**Work instruction**
Where does the word "agent" occur in the entries below? Copy every line that has it.

**Provided data**
• • •
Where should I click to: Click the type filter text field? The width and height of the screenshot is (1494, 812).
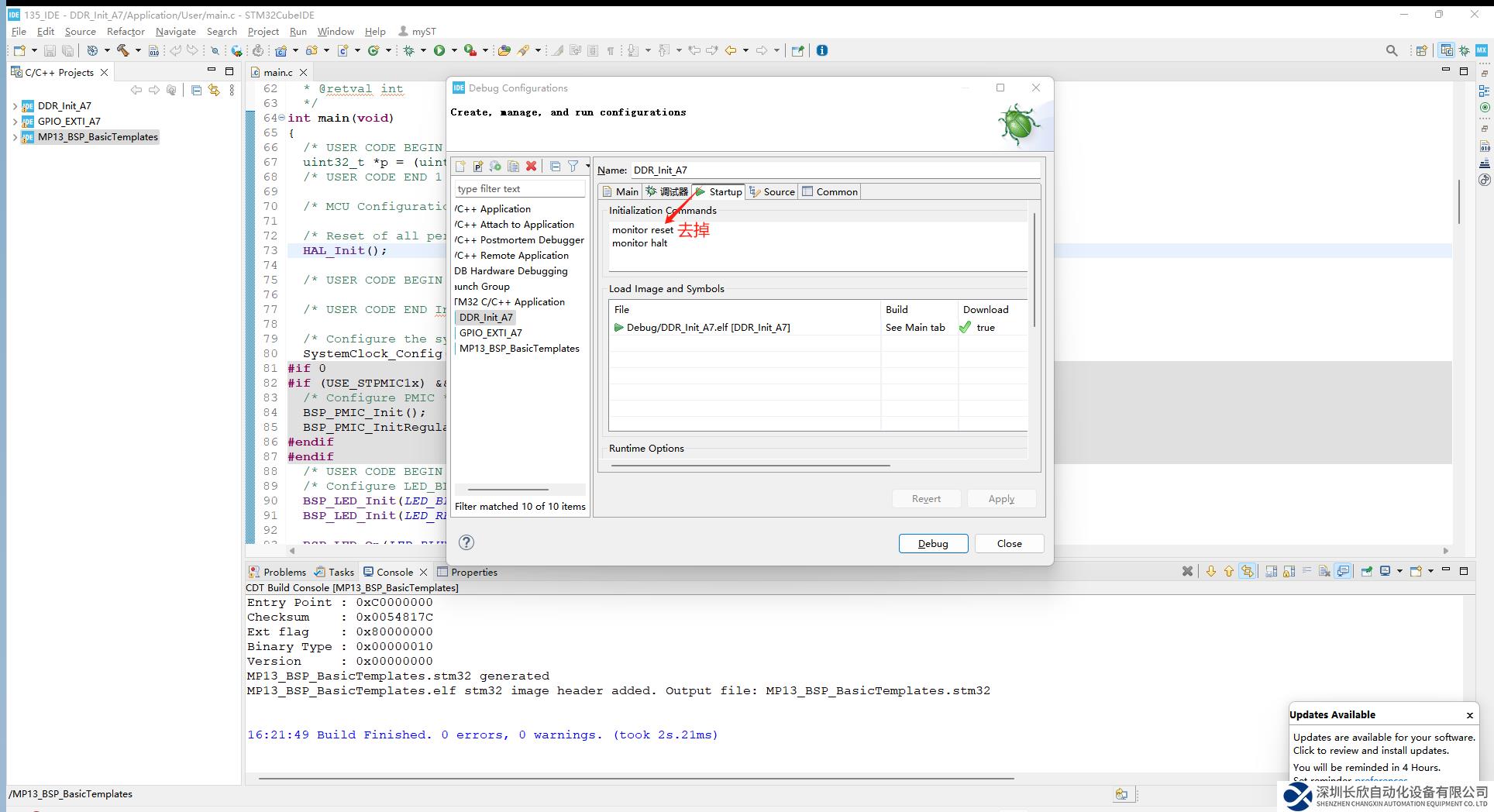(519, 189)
• • •
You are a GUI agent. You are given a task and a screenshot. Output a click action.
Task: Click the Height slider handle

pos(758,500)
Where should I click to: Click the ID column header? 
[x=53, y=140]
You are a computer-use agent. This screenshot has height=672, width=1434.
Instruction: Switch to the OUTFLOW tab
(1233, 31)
• • •
**Answer to this task**
You are a GUI agent. You are given a task and a screenshot. Output a click action.
You are a computer-use agent. This screenshot has height=672, width=1434.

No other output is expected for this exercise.